= DATA FOR ANALYSIS =
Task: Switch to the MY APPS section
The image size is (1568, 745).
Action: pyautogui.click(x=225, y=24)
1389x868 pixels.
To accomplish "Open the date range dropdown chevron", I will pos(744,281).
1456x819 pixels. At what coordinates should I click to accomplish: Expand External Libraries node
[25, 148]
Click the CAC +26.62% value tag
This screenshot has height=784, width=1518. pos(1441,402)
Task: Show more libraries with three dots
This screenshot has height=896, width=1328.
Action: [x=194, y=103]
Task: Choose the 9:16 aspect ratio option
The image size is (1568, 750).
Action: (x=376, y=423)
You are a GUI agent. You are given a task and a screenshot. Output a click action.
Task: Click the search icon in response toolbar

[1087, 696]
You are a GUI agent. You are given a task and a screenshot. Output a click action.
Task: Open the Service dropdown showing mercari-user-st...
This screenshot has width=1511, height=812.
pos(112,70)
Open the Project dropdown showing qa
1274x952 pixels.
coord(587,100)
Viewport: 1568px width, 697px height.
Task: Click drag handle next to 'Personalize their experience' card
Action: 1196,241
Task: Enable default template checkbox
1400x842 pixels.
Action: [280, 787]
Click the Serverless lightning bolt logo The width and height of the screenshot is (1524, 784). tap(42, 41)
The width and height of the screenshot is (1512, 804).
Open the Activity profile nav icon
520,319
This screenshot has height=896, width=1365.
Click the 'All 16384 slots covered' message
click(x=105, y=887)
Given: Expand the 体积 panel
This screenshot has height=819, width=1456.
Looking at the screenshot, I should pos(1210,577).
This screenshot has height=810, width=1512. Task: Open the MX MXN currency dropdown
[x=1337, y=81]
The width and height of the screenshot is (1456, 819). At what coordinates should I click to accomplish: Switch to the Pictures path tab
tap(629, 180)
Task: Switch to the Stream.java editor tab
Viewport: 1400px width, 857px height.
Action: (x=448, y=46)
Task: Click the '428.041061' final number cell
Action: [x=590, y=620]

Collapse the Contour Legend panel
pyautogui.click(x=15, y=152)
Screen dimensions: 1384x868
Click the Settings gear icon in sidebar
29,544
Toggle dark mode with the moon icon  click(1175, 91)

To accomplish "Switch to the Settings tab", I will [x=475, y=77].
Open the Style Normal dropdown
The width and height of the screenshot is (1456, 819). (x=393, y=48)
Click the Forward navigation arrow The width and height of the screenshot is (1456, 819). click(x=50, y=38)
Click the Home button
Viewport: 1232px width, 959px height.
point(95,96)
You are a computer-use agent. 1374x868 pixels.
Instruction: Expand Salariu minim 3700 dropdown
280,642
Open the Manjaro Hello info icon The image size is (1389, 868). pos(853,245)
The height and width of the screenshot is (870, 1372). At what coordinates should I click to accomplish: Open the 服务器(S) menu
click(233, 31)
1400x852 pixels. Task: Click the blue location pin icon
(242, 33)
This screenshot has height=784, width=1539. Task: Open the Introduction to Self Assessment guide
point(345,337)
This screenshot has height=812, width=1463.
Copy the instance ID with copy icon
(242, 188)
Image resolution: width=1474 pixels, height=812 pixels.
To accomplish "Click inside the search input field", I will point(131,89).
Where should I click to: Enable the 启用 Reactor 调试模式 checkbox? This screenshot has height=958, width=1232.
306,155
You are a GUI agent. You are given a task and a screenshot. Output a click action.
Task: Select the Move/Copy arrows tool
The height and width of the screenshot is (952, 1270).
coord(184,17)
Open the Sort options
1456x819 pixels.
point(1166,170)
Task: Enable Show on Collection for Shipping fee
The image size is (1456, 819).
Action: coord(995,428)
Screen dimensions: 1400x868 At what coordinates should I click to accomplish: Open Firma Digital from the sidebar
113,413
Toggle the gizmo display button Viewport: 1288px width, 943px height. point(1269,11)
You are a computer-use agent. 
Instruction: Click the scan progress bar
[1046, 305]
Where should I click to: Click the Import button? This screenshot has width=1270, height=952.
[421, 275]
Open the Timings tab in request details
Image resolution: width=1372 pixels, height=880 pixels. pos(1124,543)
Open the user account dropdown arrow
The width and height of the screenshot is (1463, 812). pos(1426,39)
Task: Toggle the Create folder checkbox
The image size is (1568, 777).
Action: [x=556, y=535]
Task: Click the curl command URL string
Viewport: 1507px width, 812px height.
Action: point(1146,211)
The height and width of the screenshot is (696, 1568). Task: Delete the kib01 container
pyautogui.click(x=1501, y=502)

= TASK PROMPT =
Retype all of the material above. Do not alter a single word.

= OUTPUT OF THE TASK =
Task: Switch to the MY APPS section
The image size is (1568, 745).
Action: pyautogui.click(x=225, y=24)
1389x868 pixels.
To accomplish "Open the date range dropdown chevron", I will pos(744,281).
1456x819 pixels. At what coordinates should I click to accomplish: Expand External Libraries node
[25, 148]
Click the CAC +26.62% value tag
This screenshot has height=784, width=1518. pos(1441,402)
Task: Show more libraries with three dots
This screenshot has height=896, width=1328.
Action: [x=194, y=103]
Task: Choose the 9:16 aspect ratio option
The image size is (1568, 750).
Action: (x=376, y=423)
You are a GUI agent. You are given a task and a screenshot. Output a click action.
Task: Click the search icon in response toolbar

[1087, 696]
You are a GUI agent. You are given a task and a screenshot. Output a click action.
Task: Open the Service dropdown showing mercari-user-st...
This screenshot has width=1511, height=812.
pos(112,70)
Open the Project dropdown showing qa
1274x952 pixels.
coord(587,100)
Viewport: 1568px width, 697px height.
Task: Click drag handle next to 'Personalize their experience' card
Action: 1196,241
Task: Enable default template checkbox
1400x842 pixels.
Action: [280, 787]
Click the Serverless lightning bolt logo The width and height of the screenshot is (1524, 784). tap(42, 41)
The width and height of the screenshot is (1512, 804).
Open the Activity profile nav icon
520,319
This screenshot has height=896, width=1365.
Click the 'All 16384 slots covered' message
click(x=105, y=887)
Given: Expand the 体积 panel
This screenshot has height=819, width=1456.
Looking at the screenshot, I should pos(1210,577).
This screenshot has height=810, width=1512. Task: Open the MX MXN currency dropdown
[x=1337, y=81]
The width and height of the screenshot is (1456, 819). At what coordinates should I click to accomplish: Switch to the Pictures path tab
tap(629, 180)
Task: Switch to the Stream.java editor tab
Viewport: 1400px width, 857px height.
Action: (x=448, y=46)
Task: Click the '428.041061' final number cell
Action: [x=590, y=620]

Collapse the Contour Legend panel
pyautogui.click(x=15, y=152)
Screen dimensions: 1384x868
Click the Settings gear icon in sidebar
29,544
Toggle dark mode with the moon icon  click(1175, 91)

To accomplish "Switch to the Settings tab", I will [x=475, y=77].
Open the Style Normal dropdown
The width and height of the screenshot is (1456, 819). (x=393, y=48)
Click the Forward navigation arrow The width and height of the screenshot is (1456, 819). click(x=50, y=38)
Click the Home button
Viewport: 1232px width, 959px height.
point(95,96)
You are a computer-use agent. 1374x868 pixels.
Instruction: Expand Salariu minim 3700 dropdown
280,642
Open the Manjaro Hello info icon The image size is (1389, 868). pos(853,245)
The height and width of the screenshot is (870, 1372). At what coordinates should I click to accomplish: Open the 服务器(S) menu
click(233, 31)
1400x852 pixels. Task: Click the blue location pin icon
(242, 33)
This screenshot has height=784, width=1539. Task: Open the Introduction to Self Assessment guide
point(345,337)
This screenshot has height=812, width=1463.
Copy the instance ID with copy icon
(242, 188)
Image resolution: width=1474 pixels, height=812 pixels.
To accomplish "Click inside the search input field", I will point(131,89).
Where should I click to: Enable the 启用 Reactor 调试模式 checkbox? This screenshot has height=958, width=1232.
306,155
You are a GUI agent. You are given a task and a screenshot. Output a click action.
Task: Select the Move/Copy arrows tool
The height and width of the screenshot is (952, 1270).
coord(184,17)
Open the Sort options
1456x819 pixels.
point(1166,170)
Task: Enable Show on Collection for Shipping fee
The image size is (1456, 819).
Action: coord(995,428)
Screen dimensions: 1400x868 At what coordinates should I click to accomplish: Open Firma Digital from the sidebar
113,413
Toggle the gizmo display button Viewport: 1288px width, 943px height. point(1269,11)
You are a computer-use agent. 
Instruction: Click the scan progress bar
[1046, 305]
Where should I click to: Click the Import button? This screenshot has width=1270, height=952.
[421, 275]
Open the Timings tab in request details
Image resolution: width=1372 pixels, height=880 pixels. pos(1124,543)
Open the user account dropdown arrow
The width and height of the screenshot is (1463, 812). pos(1426,39)
Task: Toggle the Create folder checkbox
The image size is (1568, 777).
Action: [x=556, y=535]
Task: Click the curl command URL string
Viewport: 1507px width, 812px height.
Action: point(1146,211)
The height and width of the screenshot is (696, 1568). Task: Delete the kib01 container
pyautogui.click(x=1501, y=502)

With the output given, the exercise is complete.